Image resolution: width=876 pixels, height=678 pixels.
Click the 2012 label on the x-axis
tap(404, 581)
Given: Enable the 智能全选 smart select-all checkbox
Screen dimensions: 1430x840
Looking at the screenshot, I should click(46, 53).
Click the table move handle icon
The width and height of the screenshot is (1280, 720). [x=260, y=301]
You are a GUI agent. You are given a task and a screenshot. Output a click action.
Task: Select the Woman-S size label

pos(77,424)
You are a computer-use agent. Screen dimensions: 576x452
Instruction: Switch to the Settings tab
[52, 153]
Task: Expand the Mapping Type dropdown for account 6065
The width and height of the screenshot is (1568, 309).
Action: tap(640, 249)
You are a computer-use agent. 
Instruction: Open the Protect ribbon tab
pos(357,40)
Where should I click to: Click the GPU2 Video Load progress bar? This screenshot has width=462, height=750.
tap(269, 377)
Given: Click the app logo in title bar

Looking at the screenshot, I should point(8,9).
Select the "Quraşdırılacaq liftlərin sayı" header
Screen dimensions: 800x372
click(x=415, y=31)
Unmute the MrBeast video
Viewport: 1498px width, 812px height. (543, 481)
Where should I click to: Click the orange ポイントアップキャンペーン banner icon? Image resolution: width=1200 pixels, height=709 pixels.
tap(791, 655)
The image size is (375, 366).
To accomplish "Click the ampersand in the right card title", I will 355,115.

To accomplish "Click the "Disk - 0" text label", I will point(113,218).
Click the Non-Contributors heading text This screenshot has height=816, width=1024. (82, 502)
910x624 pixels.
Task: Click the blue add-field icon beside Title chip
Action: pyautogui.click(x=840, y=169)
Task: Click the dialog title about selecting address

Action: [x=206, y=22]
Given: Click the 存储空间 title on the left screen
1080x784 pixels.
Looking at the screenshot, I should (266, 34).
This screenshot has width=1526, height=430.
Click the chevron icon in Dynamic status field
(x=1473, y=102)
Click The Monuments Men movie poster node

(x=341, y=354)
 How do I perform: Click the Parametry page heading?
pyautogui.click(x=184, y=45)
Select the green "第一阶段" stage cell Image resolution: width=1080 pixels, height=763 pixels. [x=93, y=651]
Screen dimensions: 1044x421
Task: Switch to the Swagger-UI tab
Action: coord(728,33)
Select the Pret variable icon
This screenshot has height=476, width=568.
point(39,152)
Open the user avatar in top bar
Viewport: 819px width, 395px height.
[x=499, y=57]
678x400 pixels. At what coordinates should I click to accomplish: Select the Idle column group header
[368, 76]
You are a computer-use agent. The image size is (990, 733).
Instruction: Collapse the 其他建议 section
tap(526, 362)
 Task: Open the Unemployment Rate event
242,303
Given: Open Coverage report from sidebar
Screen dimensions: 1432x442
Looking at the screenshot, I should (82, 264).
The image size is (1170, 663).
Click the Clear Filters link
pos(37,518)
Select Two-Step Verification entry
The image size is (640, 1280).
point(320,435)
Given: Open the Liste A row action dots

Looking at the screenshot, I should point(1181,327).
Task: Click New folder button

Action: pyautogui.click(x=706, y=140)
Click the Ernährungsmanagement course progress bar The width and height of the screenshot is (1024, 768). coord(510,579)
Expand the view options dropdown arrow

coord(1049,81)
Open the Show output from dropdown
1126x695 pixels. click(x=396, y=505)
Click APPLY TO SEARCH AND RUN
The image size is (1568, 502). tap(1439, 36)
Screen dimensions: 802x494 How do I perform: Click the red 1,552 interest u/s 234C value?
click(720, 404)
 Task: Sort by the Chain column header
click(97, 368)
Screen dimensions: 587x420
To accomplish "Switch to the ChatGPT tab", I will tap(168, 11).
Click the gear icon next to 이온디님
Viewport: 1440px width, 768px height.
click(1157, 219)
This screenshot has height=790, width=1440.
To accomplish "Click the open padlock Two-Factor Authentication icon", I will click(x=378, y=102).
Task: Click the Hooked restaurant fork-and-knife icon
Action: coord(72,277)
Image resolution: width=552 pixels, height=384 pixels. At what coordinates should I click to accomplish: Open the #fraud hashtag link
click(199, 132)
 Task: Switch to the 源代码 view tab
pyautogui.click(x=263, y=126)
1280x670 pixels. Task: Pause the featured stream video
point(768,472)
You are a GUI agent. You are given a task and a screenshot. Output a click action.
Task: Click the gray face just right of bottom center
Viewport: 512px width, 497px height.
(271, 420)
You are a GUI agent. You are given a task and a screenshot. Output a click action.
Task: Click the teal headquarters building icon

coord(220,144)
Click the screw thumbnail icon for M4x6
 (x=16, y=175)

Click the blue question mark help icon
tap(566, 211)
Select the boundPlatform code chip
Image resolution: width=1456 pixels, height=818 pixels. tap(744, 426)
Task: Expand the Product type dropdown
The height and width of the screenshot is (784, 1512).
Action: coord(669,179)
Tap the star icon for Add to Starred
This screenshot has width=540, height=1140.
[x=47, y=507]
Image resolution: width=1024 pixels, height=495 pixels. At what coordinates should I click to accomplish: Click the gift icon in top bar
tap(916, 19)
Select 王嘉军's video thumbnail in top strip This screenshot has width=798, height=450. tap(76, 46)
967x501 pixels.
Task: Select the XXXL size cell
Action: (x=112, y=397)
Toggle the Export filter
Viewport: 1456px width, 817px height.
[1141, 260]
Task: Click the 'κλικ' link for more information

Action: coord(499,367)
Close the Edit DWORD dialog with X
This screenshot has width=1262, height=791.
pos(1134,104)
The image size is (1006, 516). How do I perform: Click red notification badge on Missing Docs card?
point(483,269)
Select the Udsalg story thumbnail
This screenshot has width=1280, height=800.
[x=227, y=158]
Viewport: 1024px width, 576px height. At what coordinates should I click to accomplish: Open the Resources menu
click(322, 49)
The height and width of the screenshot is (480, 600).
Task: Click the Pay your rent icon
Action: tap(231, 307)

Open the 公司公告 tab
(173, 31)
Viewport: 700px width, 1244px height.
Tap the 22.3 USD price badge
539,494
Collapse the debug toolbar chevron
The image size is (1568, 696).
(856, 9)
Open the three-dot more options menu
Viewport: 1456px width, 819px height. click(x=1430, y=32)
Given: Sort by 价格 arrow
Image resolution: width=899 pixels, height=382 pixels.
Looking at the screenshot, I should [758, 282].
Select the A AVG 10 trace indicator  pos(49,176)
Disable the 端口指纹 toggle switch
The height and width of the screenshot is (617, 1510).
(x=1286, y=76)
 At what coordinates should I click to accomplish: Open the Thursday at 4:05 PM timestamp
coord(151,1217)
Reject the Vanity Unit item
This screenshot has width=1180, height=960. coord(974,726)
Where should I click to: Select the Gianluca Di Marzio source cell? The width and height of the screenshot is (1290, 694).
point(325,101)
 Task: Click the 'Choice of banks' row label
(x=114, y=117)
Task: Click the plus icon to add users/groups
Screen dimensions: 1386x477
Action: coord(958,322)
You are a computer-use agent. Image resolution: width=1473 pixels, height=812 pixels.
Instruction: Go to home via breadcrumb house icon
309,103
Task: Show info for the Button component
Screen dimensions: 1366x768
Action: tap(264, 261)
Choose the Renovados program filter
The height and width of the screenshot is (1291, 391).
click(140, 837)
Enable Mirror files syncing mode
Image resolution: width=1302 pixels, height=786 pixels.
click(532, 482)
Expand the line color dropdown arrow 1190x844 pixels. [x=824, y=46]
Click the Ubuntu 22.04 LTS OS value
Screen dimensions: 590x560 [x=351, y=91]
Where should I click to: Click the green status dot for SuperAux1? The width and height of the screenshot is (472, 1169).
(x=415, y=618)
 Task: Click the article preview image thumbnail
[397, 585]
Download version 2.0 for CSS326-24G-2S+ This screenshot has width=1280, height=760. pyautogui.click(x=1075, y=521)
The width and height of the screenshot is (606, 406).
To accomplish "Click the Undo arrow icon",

_____

● **What is needed**: Return all lines of the data in which the string "right" appears.

● **Task response**:
To accomplish "Click the ampersand in the right card title", I will 355,115.
Task: Click the gray face just right of bottom center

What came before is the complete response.